Global Properties are evaluated when the iteration is created. They are resolved first, making them available to any node in the workflow.
For example, if a property's value is defined by a script:

The computed value (310 in this example) is recalculated each time a new iteration is created. For more on using scripting within properties, see the Scripting documentation. The key point is that Global Properties are evaluated per iteration and may produce different values each time.
Static value properties
Static properties are the default type when creating a new property. To create a property (either globally or per node), click the Add Property button:

Specify a Property Name (only English letters, numbers, and underscores are allowed), then enter the property value.
States
In B2Win Suite, States allow workflows to maintain and share data across iterations during their execution. States are particularly useful for nodes that need to "remember" information between iterations, such as tracking the last run time or a value retrieved during execution.
State Scope
- Execution-Level State: States exist at the level of a workflow execution. They persist across all iterations within the current execution.

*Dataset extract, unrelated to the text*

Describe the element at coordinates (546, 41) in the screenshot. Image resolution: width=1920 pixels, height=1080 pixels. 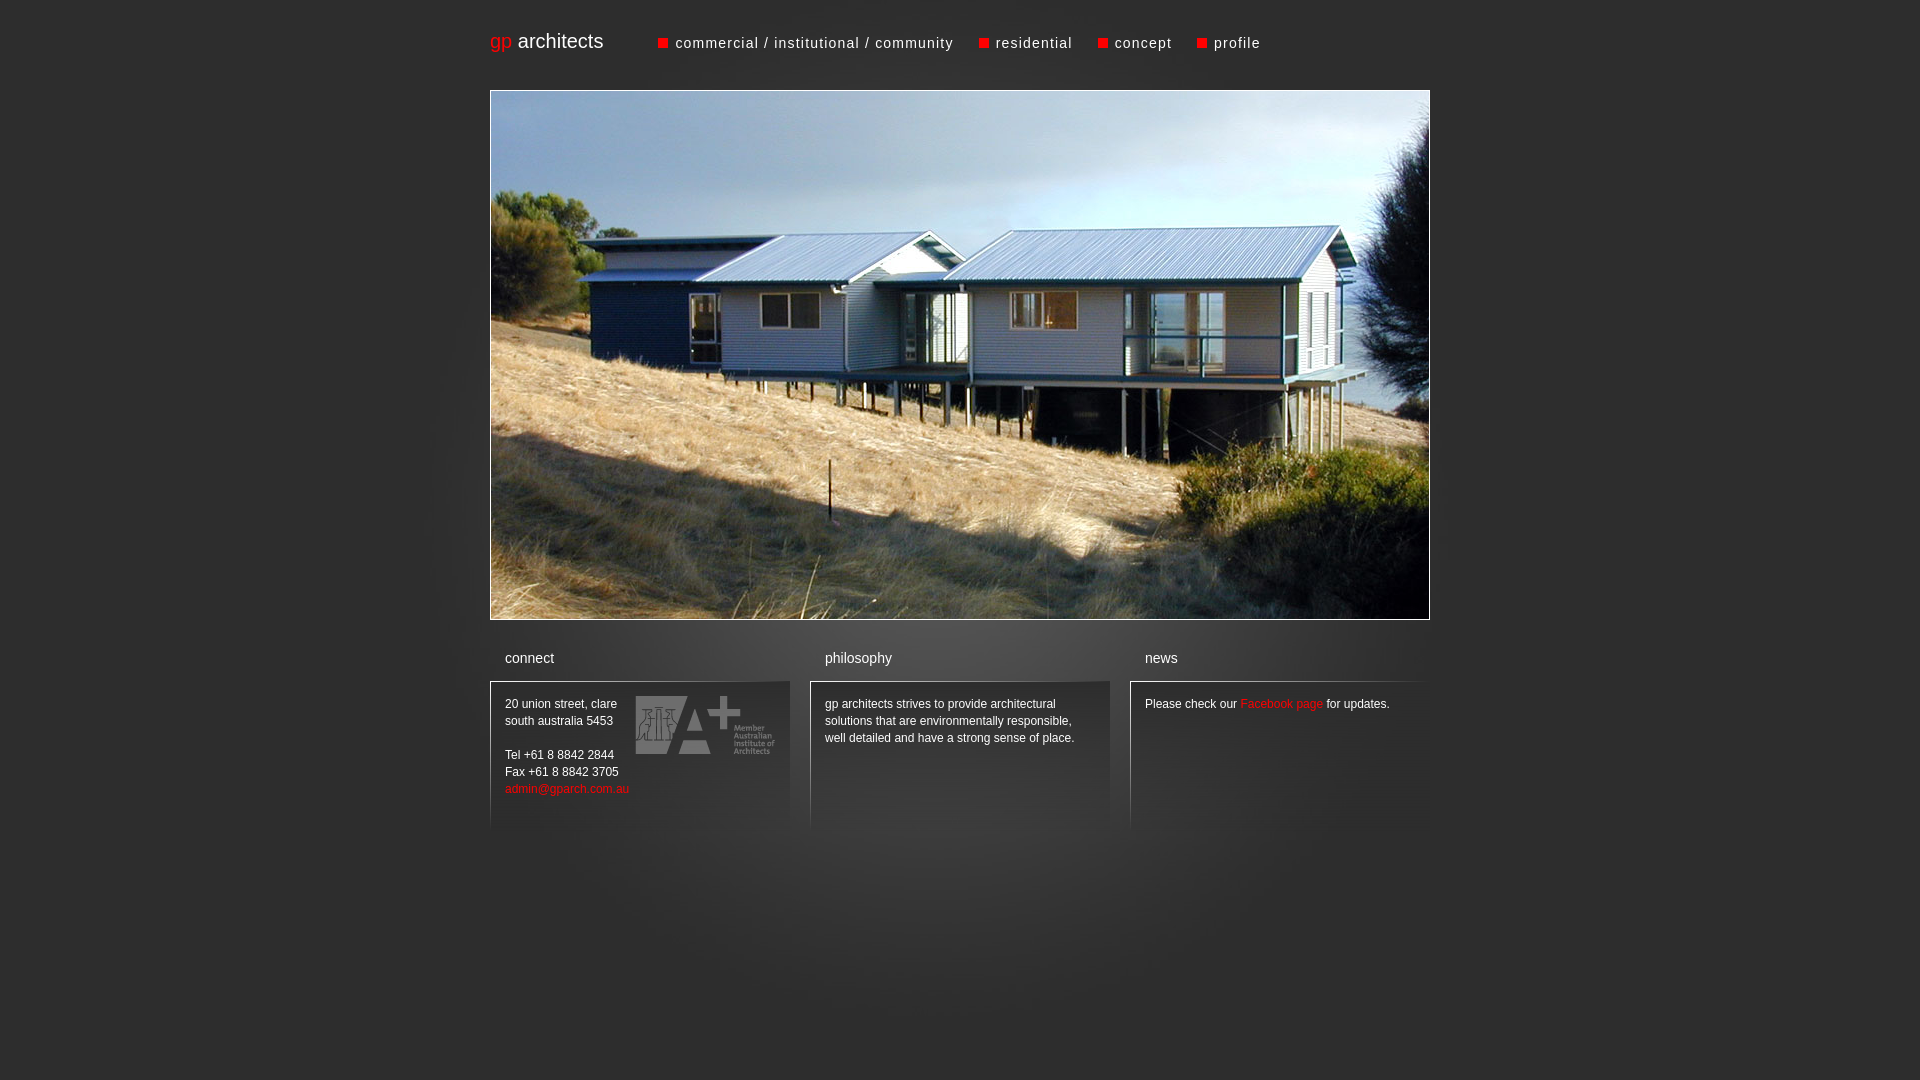
I see `gp architects` at that location.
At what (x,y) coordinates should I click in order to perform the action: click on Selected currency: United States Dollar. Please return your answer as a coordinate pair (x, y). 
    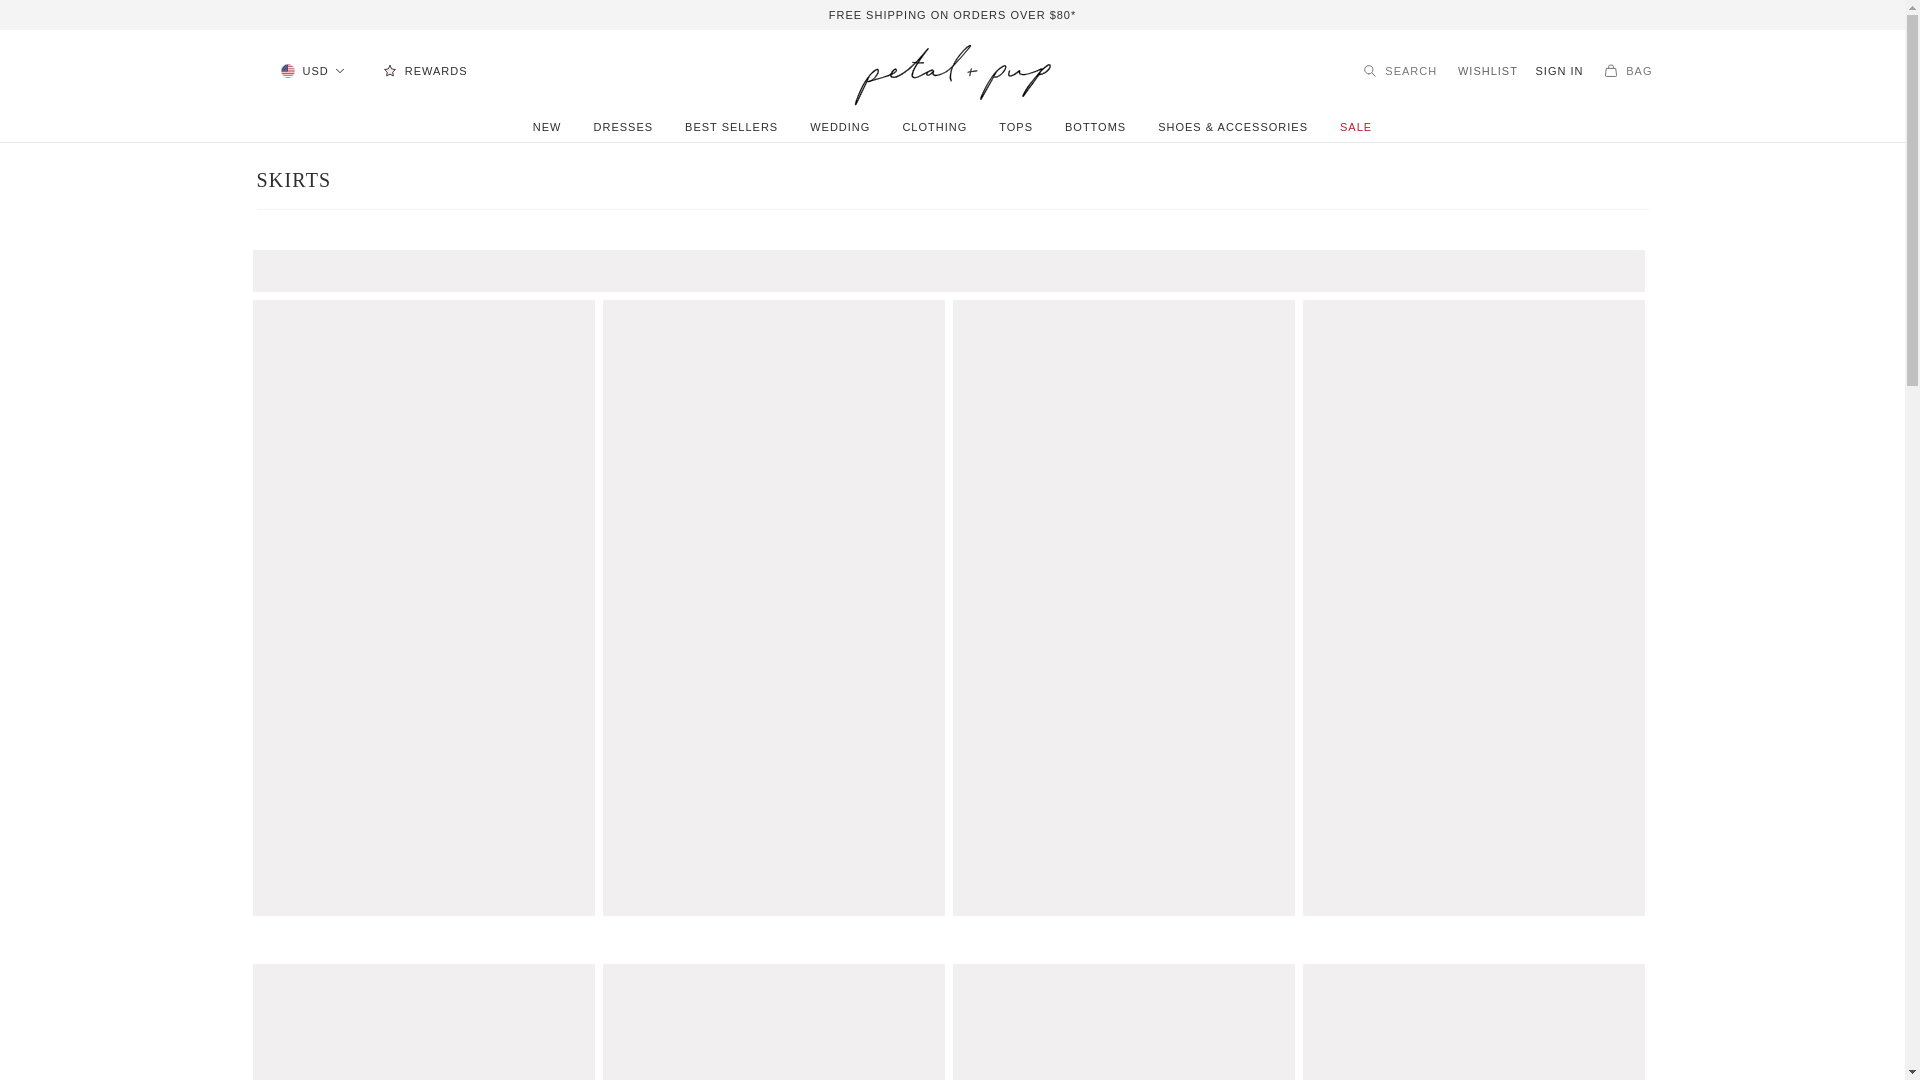
    Looking at the image, I should click on (316, 70).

- Resetting State: When a workflow execution is restarted, all states are cleared unless explicitly configured to be preserved.
Node-Specific States
Nodes can maintain their own state. Examples include:
- Scheduler Node: Remembers the last time it triggered an iteration. This ensures the scheduler doesn't repeat executions unnecessarily.
- Query Trigger Node: Tracks the last value read from the database, ensuring that subsequent executions continue from where the last query ended.
- Custom States: Developers can define custom states in nodes to store specific information that needs to be reused across iterations.
State Persistence
To ensure proper management of workflow states:
- Default Behavior: By default, states are cleared when the workflow execution is restarted.
- Preserve State: If a workflow requires states to persist beyond a reset, you can explicitly configure the workflow or node to preserve the state.
For example:
- A scheduler node preserving its last run timestamp ensures it resumes operation seamlessly after a workflow restart.
- A database query trigger maintaining the last retrieved value prevents duplicate processing of previously fetched data.
Practical Use Cases
- Tracking Last Execution: Schedule-based workflows can avoid re-executing on past triggers.
- Incremental Data Processing: Query nodes can process only new records by remembering the last retrieved ID or timestamp.
- Custom State Management: Developers can define properties to maintain counters, flags, or any stateful data across multiple iterations.
Resetting the State
When restarting a workflow:
- Default Reset: All node states are cleared, and the workflow starts fresh.
- Preserve State Option: Allows states to persist across restarts, ensuring seamless continuation of workflow execution.
By leveraging States, B2Win Suite workflows become highly adaptable, enabling advanced functionality like incremental processing, intelligent scheduling, and dynamic state sharing between nodes.